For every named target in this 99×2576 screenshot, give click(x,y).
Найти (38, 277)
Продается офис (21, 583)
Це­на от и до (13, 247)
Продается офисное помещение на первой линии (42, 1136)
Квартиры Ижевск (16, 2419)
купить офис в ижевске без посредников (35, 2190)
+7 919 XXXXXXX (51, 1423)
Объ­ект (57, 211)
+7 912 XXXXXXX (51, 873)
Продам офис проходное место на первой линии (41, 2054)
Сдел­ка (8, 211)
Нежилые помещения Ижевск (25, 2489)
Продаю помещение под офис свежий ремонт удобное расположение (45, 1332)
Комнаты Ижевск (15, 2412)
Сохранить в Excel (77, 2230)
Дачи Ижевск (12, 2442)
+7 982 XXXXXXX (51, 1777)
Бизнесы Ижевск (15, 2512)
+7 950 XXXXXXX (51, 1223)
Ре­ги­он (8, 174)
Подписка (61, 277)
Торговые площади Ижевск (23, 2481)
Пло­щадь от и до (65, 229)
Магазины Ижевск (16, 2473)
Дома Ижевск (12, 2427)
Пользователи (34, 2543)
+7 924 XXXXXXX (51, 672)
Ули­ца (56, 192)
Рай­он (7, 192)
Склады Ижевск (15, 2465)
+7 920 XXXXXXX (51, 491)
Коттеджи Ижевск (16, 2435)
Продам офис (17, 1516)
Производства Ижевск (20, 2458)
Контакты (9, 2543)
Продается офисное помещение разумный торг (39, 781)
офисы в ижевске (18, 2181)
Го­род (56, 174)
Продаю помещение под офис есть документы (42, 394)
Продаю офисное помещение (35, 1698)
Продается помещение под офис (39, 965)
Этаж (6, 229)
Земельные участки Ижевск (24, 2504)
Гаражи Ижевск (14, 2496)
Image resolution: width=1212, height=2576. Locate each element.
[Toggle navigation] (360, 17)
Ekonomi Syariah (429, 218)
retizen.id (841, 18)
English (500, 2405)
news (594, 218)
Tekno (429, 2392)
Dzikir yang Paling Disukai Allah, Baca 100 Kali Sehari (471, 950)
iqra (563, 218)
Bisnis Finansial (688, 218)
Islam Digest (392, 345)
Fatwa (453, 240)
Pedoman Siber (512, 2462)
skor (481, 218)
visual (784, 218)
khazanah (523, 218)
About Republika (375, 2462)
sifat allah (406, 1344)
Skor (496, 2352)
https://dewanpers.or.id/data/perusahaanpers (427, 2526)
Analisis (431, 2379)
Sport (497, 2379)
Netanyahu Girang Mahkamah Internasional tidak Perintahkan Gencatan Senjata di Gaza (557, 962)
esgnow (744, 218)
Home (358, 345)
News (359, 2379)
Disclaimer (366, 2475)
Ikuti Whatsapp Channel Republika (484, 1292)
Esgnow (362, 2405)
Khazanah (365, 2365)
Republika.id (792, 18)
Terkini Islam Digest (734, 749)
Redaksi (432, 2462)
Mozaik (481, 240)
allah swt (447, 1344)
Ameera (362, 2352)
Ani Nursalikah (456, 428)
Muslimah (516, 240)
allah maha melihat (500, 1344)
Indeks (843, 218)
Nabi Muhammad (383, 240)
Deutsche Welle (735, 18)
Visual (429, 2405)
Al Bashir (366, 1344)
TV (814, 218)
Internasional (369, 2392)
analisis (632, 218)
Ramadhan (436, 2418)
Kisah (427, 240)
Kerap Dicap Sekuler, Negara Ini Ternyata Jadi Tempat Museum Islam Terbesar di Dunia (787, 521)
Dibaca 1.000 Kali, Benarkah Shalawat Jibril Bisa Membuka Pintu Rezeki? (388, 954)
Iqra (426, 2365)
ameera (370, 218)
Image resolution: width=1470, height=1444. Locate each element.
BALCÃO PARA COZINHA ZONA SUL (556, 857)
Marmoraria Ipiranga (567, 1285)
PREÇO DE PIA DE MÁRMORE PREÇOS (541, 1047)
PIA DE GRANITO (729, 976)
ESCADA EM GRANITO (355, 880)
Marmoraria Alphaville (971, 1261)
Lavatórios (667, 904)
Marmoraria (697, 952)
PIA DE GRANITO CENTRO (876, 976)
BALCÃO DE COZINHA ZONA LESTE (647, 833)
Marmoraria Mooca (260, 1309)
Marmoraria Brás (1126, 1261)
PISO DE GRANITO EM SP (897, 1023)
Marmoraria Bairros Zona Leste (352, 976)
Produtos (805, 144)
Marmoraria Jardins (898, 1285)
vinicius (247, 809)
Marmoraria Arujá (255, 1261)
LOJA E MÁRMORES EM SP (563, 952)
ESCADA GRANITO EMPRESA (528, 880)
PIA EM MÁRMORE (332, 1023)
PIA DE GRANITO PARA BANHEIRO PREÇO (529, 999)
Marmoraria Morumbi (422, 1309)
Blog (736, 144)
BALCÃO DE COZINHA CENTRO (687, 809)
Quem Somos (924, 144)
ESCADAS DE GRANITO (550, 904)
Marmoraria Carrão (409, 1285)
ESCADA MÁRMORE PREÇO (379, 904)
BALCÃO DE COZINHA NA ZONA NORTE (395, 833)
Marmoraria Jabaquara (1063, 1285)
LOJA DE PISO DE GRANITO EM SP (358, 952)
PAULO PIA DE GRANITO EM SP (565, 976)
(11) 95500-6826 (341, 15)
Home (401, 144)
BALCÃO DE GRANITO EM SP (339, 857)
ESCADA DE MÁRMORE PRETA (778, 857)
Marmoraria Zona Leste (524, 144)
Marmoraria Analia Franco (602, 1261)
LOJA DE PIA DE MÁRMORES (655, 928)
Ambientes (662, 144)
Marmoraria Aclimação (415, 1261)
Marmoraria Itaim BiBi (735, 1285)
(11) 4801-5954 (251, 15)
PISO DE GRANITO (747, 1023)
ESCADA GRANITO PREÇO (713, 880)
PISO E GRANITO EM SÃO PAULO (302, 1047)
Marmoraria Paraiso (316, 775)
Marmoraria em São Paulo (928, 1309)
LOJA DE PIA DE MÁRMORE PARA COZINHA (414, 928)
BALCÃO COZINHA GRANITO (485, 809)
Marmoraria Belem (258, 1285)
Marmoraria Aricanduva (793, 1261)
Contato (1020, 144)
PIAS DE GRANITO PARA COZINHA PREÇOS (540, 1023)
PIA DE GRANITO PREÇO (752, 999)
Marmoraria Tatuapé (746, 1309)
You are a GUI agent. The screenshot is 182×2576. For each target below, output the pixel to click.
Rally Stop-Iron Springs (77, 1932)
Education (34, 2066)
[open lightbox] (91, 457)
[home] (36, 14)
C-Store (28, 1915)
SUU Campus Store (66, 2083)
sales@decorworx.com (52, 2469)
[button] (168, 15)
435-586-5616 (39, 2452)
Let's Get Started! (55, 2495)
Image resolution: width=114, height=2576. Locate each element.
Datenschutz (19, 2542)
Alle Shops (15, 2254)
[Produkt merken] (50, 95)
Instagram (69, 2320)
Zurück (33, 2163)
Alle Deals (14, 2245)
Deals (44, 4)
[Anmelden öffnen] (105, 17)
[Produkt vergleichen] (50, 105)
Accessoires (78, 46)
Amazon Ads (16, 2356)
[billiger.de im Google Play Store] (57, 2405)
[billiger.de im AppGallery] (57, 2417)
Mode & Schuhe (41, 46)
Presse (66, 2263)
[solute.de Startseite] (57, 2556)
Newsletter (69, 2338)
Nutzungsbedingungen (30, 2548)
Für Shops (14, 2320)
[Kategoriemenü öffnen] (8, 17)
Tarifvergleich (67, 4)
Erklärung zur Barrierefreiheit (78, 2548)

- _What is needed_: Exact duplication is required for the lines above, from the line that contains "Quem Somos (924, 144)" to the line that contains "[open lightbox] (91, 457)", inclusive; omit all others.

- _Result of the task_:
Quem Somos (924, 144)
ESCADAS DE GRANITO (550, 904)
Marmoraria Carrão (409, 1285)
ESCADA MÁRMORE PREÇO (379, 904)
BALCÃO DE COZINHA NA ZONA NORTE (395, 833)
Marmoraria Jabaquara (1063, 1285)
LOJA DE PISO DE GRANITO EM SP (358, 952)
PAULO PIA DE GRANITO EM SP (565, 976)
(11) 95500-6826 (341, 15)
Home (401, 144)
BALCÃO DE GRANITO EM SP (339, 857)
ESCADA DE MÁRMORE PRETA (778, 857)
Marmoraria Zona Leste (524, 144)
Marmoraria Analia Franco (602, 1261)
LOJA DE PIA DE MÁRMORES (655, 928)
Ambientes (662, 144)
Marmoraria Aclimação (415, 1261)
Marmoraria Itaim BiBi (735, 1285)
(11) 4801-5954 (251, 15)
PISO DE GRANITO (747, 1023)
ESCADA GRANITO PREÇO (713, 880)
PISO E GRANITO EM SÃO PAULO (302, 1047)
Marmoraria Paraiso (316, 775)
Marmoraria em São Paulo (928, 1309)
LOJA DE PIA DE MÁRMORE PARA COZINHA (414, 928)
BALCÃO COZINHA GRANITO (485, 809)
Marmoraria Belem (258, 1285)
Marmoraria Aricanduva (793, 1261)
Contato (1020, 144)
PIAS DE GRANITO PARA COZINHA PREÇOS (540, 1023)
PIA DE GRANITO PREÇO (752, 999)
Marmoraria Tatuapé (746, 1309)
You are a GUI agent. The screenshot is 182×2576. For each target below, output the pixel to click.
Rally Stop-Iron Springs (77, 1932)
Education (34, 2066)
[open lightbox] (91, 457)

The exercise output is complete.